He is Municipal Deputy in the Municipal Assembly of Lisbon and a member of the board of GEBALIS, EM. Mario holds a Bachelor of Engineering and Project & Works Management. He is a member of the Order of Technical Engineers and has a post-graduate in marketing from INDEG-ISCTE. His career spans construction and technical management of public works projects as well as being founding partner of an engineering firm, an advisory role to Lisbon City Council and later for the deputy mayor’s office. A father of two, Mario has lived in Park of Nations since 2006.
1. Can you briefly tell us the history of Expo/ Parque das Nações (Park of Nations)?
Following winning the bid to organize the world exhibition of 1998(EXPO98), in 1993 work began on the extensive transformation of Park of Nations. Formerly large scale industrial and brownfield land, it has been incredible to watch it develop into the vibrant community you now see today
2. Can you tell us a bit about the area’s maritime connections and history?
Until the mid-20th century, intercontinental transport was primarily provided by seaplanes arriving at the Lisbon maritime airport, which was based on the Doca dos Olivais. It was the largest gateway for the migratory route of European citizens travelling to America, as portrayed in many films.
Today Park of Nations is home to one of the best aquariums in the world, the Lisbon Oceanarium. Currently, we are working with the Lisbon City Council to reactivate the “Porta do Mar” which in 2022 will be used again by tourist boats and sea taxis.
3. Do you see Park of Nations as a blueprint for other districts in Portugal and Europe?
I would say that it is already happening not only in Portuguese and European cities but globally. We are frequently visited by teams of urban planners, engineers, and architects who develop plans for cities that will receive world exhibitions or that are regenerating metropolitan areas. Last July we welcomed a Japanese delegation accompanied by the Minister of EXPO2025, to see in person the success of our urban city rehabilitation intervention. Similarly, we also recently received a delegation from South Korea for the same purpose. We are proud that Park of Nations is seen by the world as an example of success in urban rehabilitation and regeneration.
4. Art and culture play a big part Park of Nations, following the popularity of Muro21 what’s coming next?
The area has showcased a great range of artistic interventions of public art, for example, this year “MURO21” the largest urban art festival in Portugal was unveiled adding many works to our artistic heritage. If we are re-elected, we intend to launch an annual festival of urban culture, with various cultural activities including urban sports.
5. Following Portugal’s Olympics successes, how important is sport and recreation in Park of Nations?

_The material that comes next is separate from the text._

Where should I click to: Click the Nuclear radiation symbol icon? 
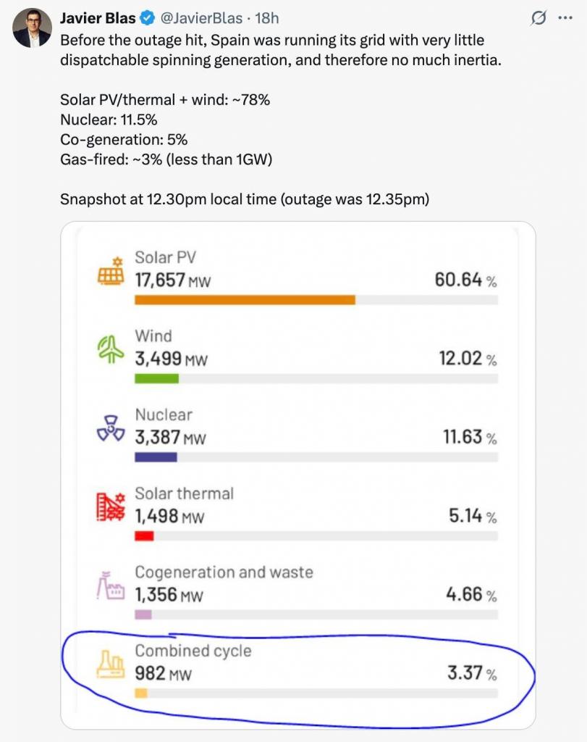point(111,428)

Although my academic background is in engineering, I have worked for a few years in director functions in one of the largest Portuguese clubs. For me, sport is a fundamental social factor for the cohesion of a community, in the development of children, and the wellbeing of young people. In recent years we have invested in various sports equipment in the public realm, we have built a Pump Track, several Street Basket fields, we have renewed the offer of more aquatic activities in our swimming pool “Piscina do Oriente”. Underway currently is the construction of the new sports centre for the Park of Nations by architect Manuel Aires Mateus referencing the history of the area.
We will continue to invest in more equipment and we are negotiating with the City Council to provide the Nautical Center of Park of Nations located in the Doca dos Olivais to develop water sports in our community.
With this we want us to be able to create spaces to support and develop sports among young people, why not with ambitions to reach the Olympic Games?
6. What is Park of Nation’s appeal for families versus other areas of Lisbon?
The provisional results of census 2021, show we are the parish of Lisbon with the largest number of children and young people and also with the largest increase in new residents. In my opinion as a resident, it is the Park of Nations itself that embodies this attractiveness: the public space, the gardens, the proximity trade, the ease of mobility on foot or by bicycle, and we who live here make this special neighborhood.
7. What initiatives do you have underway to attract corporates, start-ups, and human capital to the district?
We are working to establish connections between the community and companies, with a programme called “Parque Emprego” that links the local business community with potential employees locally. To date, this has been a great success for both individuals and companies involved. This also translates to minimal commuting distances helping us deliver on our sustainability goals.
8. What are the aspirations for Park of Nations?
Under our municipal mandate four years, by 2025 we intend to complete the public equipment in progress: the health center, a new school, the sports hall, (I mentioned earlier), three new cultivated areas and the new library center; a contemporary multifunctional concept for the community.